The AC-47 was a United States Air Force C-47, (the military version of the DC-3) that had been modified by mounting three 7.62 mm General Electric mini-guns to fire through two rear window openings and the side cargo door, all on the left (pilot’s) side of the aircraft, and the modified craft’s primary function was close air support for ground troops. Other armament configurations could also be found on similar C-47-based aircraft around the world. The guns were actuated by a control on the pilot’s yoke whereby he could control the guns either individually or together, although gunners were also among the crew to assist with gun failures and similar issues. It could orbit the target for hours, providing suppressing fire over an elliptical area approximately 52 yd (47.5 m) in diameter, placing a round every 2.4 yd (2.2 m) during a three-second burst.
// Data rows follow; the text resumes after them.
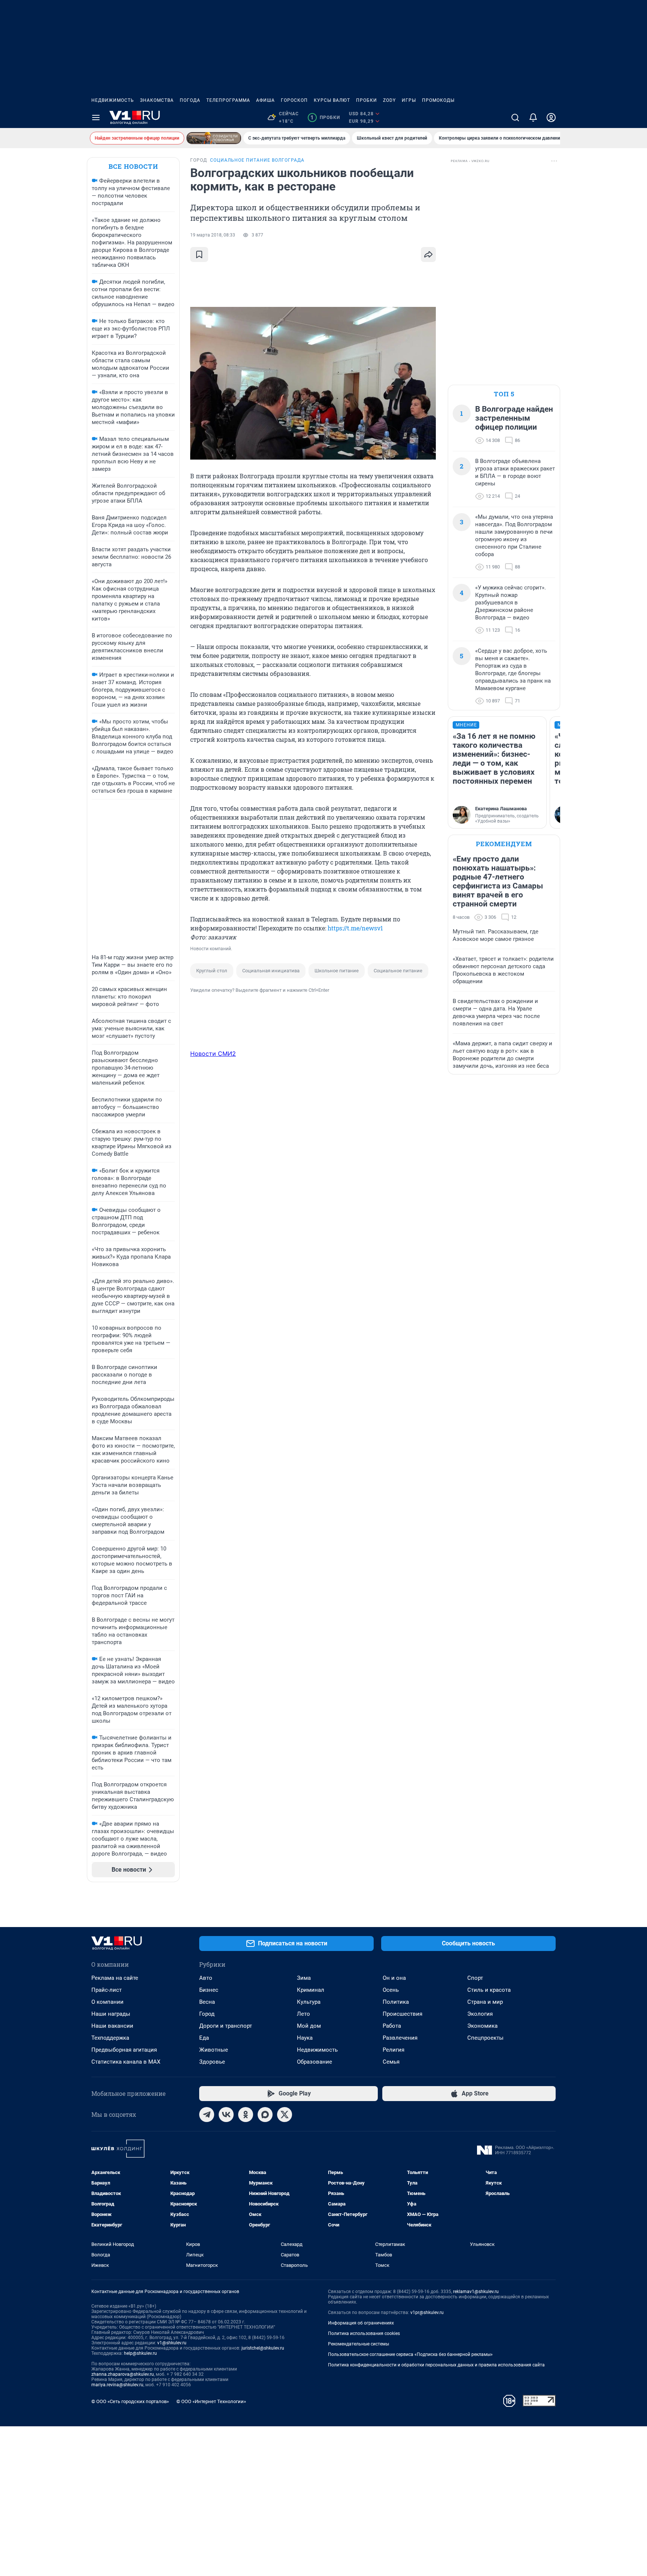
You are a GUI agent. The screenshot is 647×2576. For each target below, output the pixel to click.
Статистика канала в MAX (125, 2061)
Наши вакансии (112, 2025)
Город (207, 2014)
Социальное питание (398, 970)
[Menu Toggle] (96, 117)
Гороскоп (294, 100)
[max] (265, 2114)
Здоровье (212, 2061)
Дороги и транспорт (225, 2025)
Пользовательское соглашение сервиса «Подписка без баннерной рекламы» (410, 2354)
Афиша (265, 100)
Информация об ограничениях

The aircraft also carried flares it could drop to illuminate the battleground.
The AC-47 had no previous design to gauge how successful it would be because it was the first of its kind. The USAF found itself in a precarious situation when requests for additional gunships began to come in because it simply lacked mini-guns to fit additional aircraft after the first two conversions. The next four aircraft were equipped with 10 20mm AN/M2 machine guns. These weapons, using World War II and Korean War ammunition stocks, were quickly discovered to jam easily, produce large amounts of gases from firing, and, even in 10-gun groups, only provide the density of fire of a single mini-gun. All four of these aircraft were retrofitted to the standard armament configuration when additional mini-guns arrived.
A picture of the three MXU-470/A mini-gun modules fitted to an AC-47D from the following source: Ballard, Jack S. Development and Employment of Fixed-Wing Gunships, 1962-1972 Washington, DC: Office of Air Force History, United States Air Force, 1982. p.10
The AC-47 initially used SUU-11/A gun pods that were installed on locally fabricated mounts for the gunship application. Emerson Electric eventually developed the MXU-470/A to replace the gun pods, which were also used on later gunships.